- Texte visé : Projet de loi de finances pour 2026, n° 1906
- Stade de lecture : 1ère lecture (1ère assemblée saisie)
- Examiné par : Assemblée nationale (séance publique)
- Mission visée : Écologie, développement et mobilité durables
Sous réserve de son traitement par les services de l'Assemblée nationale et de sa recevabilité
Le 1° du B du I de l’article 8 de la loi 2010-237 du 9 mars 2010 de finances rectificative pour 2010 est ainsi modifié :
Après les mots :
« organisation socio-économique du pays. »
Insérer les mots :
« A ce titre, les programmes peuvent financer les projets de valorisation énergétique des déchets, notamment sous forme de combustibles solides de récupération. »
La valorisation énergétique des déchets par la voie de la co-incinération permet de produire une énergie renouvelable et de récupération locale.

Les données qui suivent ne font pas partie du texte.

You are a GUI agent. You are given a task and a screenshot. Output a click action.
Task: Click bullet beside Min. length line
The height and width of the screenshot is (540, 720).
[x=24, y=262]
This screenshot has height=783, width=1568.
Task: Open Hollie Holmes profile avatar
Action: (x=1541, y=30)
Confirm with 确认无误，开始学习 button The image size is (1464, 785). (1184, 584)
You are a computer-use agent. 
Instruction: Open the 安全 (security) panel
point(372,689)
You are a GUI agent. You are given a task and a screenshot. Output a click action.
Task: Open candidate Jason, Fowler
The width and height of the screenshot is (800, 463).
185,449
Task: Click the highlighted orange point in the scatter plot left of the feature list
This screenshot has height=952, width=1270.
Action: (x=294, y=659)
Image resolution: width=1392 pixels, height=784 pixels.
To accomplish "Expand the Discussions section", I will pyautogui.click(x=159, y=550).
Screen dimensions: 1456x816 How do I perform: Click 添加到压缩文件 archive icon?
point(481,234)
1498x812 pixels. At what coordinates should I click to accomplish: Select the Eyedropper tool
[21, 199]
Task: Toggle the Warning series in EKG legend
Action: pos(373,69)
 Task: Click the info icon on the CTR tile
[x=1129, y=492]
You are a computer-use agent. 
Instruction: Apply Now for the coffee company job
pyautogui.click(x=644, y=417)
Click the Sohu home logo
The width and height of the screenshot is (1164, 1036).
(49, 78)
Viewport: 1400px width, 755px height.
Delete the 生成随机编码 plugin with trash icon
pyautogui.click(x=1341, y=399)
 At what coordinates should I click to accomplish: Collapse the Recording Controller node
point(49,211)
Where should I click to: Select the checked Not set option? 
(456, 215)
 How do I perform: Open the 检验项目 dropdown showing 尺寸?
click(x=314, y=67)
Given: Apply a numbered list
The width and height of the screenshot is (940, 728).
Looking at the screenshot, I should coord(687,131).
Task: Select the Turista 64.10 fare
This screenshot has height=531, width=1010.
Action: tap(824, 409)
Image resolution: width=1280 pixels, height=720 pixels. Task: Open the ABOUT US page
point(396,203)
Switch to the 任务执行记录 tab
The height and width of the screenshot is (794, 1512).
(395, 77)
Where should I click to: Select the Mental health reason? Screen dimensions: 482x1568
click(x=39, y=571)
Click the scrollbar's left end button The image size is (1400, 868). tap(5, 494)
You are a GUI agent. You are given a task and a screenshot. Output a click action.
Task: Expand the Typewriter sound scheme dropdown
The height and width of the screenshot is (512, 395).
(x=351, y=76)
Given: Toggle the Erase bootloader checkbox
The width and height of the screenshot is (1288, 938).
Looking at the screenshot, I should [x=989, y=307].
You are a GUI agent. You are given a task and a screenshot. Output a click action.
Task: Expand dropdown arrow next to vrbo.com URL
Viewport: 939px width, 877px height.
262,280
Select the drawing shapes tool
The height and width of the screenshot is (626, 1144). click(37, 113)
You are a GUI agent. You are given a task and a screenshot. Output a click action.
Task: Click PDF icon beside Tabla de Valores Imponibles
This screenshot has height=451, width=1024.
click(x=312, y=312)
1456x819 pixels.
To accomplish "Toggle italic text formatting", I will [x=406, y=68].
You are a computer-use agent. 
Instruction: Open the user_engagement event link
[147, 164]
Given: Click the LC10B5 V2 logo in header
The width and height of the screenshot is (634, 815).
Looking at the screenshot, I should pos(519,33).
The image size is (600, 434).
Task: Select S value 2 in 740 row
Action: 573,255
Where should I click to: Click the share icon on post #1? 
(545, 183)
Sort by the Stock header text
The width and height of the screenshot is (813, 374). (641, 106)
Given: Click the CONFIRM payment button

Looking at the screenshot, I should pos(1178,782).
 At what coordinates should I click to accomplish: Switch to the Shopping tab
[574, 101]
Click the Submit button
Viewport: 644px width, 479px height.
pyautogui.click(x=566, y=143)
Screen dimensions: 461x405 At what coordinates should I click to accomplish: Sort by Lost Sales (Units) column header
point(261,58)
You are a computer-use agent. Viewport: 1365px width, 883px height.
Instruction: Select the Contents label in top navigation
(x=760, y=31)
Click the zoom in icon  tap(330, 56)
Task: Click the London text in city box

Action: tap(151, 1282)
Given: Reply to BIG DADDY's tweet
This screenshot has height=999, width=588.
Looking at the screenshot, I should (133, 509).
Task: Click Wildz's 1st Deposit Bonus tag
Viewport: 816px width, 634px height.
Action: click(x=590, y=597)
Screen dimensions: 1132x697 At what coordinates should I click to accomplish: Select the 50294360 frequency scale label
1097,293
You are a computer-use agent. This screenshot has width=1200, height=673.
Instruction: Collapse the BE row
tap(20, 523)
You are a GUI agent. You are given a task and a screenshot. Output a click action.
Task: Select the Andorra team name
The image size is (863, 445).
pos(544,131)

La politique énergétique française prévoit ainsi d’encourager son développement, notamment avec l’utilisation de combustibles solides de récupération (CSR).
A ce titre, l’Etat, dans le cadre de la préparation de la programmation pluriannuelle de l’énergie (PPE3), envisage d’augmenter l’objectif de production de chaleur à base de CSR de 0,2 TWh en 2022 à 10 TWh en 2030. Cette utilisation des CSR s’inscrit dans l’objectif de transformation de la filière de traitement de déchets en favorisant leur valorisation énergétique.
Depuis l’adoption de la loi de finances pour 2025 et la diminution drastique des crédits alloués au Fonds économie circulaire, les CSR sont pourtant privés d’une trajectoire financière pérenne, dissuadant ainsi les porteurs de projets.
Dans ce contexte, le présent amendement entend expressément faire bénéficier les unités de valorisation des déchets préparés sous forme de CSR des lignes de financement prévues par le dispositif France 2030.
De tels investissements permettraient d’aligner l’allocation des moyens financiers de l’Etat avec les objectifs énergétiques et de décarbonation de la France, en faisant jouer un effet de levier.
Cet amendement a été travaillé avec Suez.